Owing to exceptional circumstances, a 47-year-old advocate from Mumbai with end-stage kidney disease has been allowed to receive a kidney from his 45-year-old brain-dead brother, bypassing 3,000 people in line for a transplant.
The decision to approve the transplant was taken on Wednesday. Dr Jagdish Prasad, director general of the Directorate of Health Services (DHS), Delhi, decided to allow Nitin Vhatkar, the recipient, to jump the queue on humanitarian grounds as he has no blood relatives other than his younger brother Sandeep, who was declared brain-dead last Friday, after suffering a brain haemorrhage. A kidney is more likely to be compatible with a recipient if the donor is a blood relative. Dr Prasad also took into account the fact that Nitin is willing to donate his brother’s heart, liver and one of his kidneys – provided he gets the other.
The director of DHS, Maharashtra, had approved the transplant on Tuesday night but there was a debate on whether it contravened the law, so the matter was sent to DHS, Delhi. Dr Prasad said that he gave his approval as the two are blood relatives and because others will benefit from Nitin’s decision to donate his brother’s organs.
“I was informed about the condition that [Sandeep’s] organs will be donated only if [Nitin] gets a kidney. I gave the approval in the morning because they are brothers and because others will benefit from the donated heart and liver. We will now include a clause in the law that will allow us to bypass the usual conditions in such cases,” he said.

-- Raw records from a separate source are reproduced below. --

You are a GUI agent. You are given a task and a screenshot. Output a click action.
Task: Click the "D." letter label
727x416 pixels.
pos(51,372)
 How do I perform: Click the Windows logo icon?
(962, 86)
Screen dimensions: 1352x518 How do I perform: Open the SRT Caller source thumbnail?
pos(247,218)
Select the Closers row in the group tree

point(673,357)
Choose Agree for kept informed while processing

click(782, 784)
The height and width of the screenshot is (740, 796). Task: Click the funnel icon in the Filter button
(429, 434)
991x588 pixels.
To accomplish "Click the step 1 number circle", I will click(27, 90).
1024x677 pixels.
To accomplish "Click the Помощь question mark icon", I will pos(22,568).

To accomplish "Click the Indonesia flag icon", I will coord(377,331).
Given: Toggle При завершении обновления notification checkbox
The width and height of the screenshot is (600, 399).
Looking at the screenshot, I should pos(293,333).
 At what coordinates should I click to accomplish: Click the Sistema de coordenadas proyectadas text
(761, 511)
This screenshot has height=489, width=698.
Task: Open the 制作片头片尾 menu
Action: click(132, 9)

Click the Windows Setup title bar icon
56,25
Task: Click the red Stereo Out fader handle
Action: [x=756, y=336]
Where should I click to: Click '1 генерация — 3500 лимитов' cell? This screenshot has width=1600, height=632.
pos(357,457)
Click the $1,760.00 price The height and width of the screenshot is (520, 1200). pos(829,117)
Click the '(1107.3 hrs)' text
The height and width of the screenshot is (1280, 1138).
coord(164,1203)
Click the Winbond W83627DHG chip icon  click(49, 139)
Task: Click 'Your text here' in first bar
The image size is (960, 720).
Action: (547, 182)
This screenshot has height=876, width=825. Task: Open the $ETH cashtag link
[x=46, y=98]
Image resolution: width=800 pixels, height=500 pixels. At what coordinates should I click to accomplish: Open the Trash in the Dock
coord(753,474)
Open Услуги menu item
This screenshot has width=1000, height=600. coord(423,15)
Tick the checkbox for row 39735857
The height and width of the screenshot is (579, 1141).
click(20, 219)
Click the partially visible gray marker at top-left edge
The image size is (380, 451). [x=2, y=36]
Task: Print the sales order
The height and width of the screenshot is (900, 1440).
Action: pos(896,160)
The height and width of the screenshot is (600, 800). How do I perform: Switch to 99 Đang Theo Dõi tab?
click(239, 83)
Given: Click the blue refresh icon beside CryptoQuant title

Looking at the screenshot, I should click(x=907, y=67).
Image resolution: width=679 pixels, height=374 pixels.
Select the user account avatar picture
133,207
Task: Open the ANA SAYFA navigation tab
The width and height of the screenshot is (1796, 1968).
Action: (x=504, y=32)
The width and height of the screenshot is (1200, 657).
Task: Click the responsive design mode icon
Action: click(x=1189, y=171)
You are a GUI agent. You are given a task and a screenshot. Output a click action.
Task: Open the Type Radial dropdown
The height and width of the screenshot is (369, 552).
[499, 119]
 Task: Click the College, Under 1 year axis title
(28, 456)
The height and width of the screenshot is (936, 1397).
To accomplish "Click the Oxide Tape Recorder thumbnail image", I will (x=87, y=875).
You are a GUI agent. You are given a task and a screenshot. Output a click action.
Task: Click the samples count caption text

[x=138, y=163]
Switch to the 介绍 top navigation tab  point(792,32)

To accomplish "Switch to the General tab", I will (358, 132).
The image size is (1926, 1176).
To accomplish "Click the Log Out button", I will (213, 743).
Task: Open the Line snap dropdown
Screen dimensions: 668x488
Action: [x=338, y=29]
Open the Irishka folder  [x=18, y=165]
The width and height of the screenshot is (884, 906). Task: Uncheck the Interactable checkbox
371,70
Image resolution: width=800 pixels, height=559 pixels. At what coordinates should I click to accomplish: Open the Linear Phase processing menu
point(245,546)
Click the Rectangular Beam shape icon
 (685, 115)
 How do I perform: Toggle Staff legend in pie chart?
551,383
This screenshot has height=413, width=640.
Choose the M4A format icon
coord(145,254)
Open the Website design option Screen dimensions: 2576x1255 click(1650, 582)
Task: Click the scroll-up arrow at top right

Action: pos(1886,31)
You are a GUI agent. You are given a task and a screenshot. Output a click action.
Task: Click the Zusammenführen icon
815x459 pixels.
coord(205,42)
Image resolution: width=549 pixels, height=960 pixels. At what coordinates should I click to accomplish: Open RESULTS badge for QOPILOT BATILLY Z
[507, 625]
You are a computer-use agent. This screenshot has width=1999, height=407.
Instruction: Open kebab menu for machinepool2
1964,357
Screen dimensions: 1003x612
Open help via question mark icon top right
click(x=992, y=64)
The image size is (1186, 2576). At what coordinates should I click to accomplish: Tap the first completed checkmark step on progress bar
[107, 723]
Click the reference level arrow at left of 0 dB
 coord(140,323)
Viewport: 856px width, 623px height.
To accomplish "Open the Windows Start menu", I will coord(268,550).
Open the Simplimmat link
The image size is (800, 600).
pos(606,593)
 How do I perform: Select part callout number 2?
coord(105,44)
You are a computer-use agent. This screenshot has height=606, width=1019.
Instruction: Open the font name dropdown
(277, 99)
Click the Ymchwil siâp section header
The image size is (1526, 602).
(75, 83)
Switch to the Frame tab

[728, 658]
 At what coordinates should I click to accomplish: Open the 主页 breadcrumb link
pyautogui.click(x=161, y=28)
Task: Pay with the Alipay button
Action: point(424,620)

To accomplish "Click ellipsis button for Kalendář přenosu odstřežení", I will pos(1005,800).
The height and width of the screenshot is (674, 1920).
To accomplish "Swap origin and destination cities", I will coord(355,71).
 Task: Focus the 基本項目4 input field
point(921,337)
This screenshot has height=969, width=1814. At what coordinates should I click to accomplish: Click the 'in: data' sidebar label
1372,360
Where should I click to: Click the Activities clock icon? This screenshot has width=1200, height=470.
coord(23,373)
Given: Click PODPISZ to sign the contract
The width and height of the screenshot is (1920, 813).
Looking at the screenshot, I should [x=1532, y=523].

Officials from DHS, Maharashtra, and the Zonal Transplant Coordination Committee (ZTCC) said they discussed the matter until late on Tuesday night. They said Nitin, an advocate, said he would consent to donating Sandeep’s other organs provided he received one his kidneys.
Both brothers are unmarried. Their parents died two years ago and their elder brother more recently. Sandeep, a doctor with the Maharashtra Medical Council, suffered a brain haemorrhage on Friday and was found unconscious at his home in Airoli. He was pronounced brain-dead at SevenHills Hospital, Andheri.
“[Nitin] has been on dialysis since he suffered complete renal failure two years ago. We checked for possible financial gains or other possible vested interests in the case but found none,” said a DHS official, who did not wish to be named.
If not for the exceptional circumstances, Nitin would have had to wait years for a new kidney. A person’s eligibility for a new organ depends on his or her position on a list maintained by ZTCCs. “Nitin is on the Mumbai ZTCC’s recipient list, but he would have got a chance to undergo a transplant after probably five years, considering the number of end-stage kidney disease patients,” said a DHS official.
Some experts cautioned that allowing such exceptions for blood relatives could make the rules governing cadaver organ donations more vulnerable to fraudsters. “The existing norms for cadaver donations are foolproof and don’t allow for any fraudulent activity. But considering the recent kidney scam, which documents were forged to prove a relationship, it is possible that people will misuse the [exception] clause for personal benefit,” said a senior urologist from Mumbai.
But Dr Gustad Davar, president of ZTCC, Mumbai, said there is a very little room for foul play as such cases are rare. “Unlike with live donations, there is an elaborate system for identifying cadaver donors and recipients. Moreover, this the first time we have come across such a case, which proves how rare it is. Such decisions will be taken case-to-case and won’t be generalised,” he said.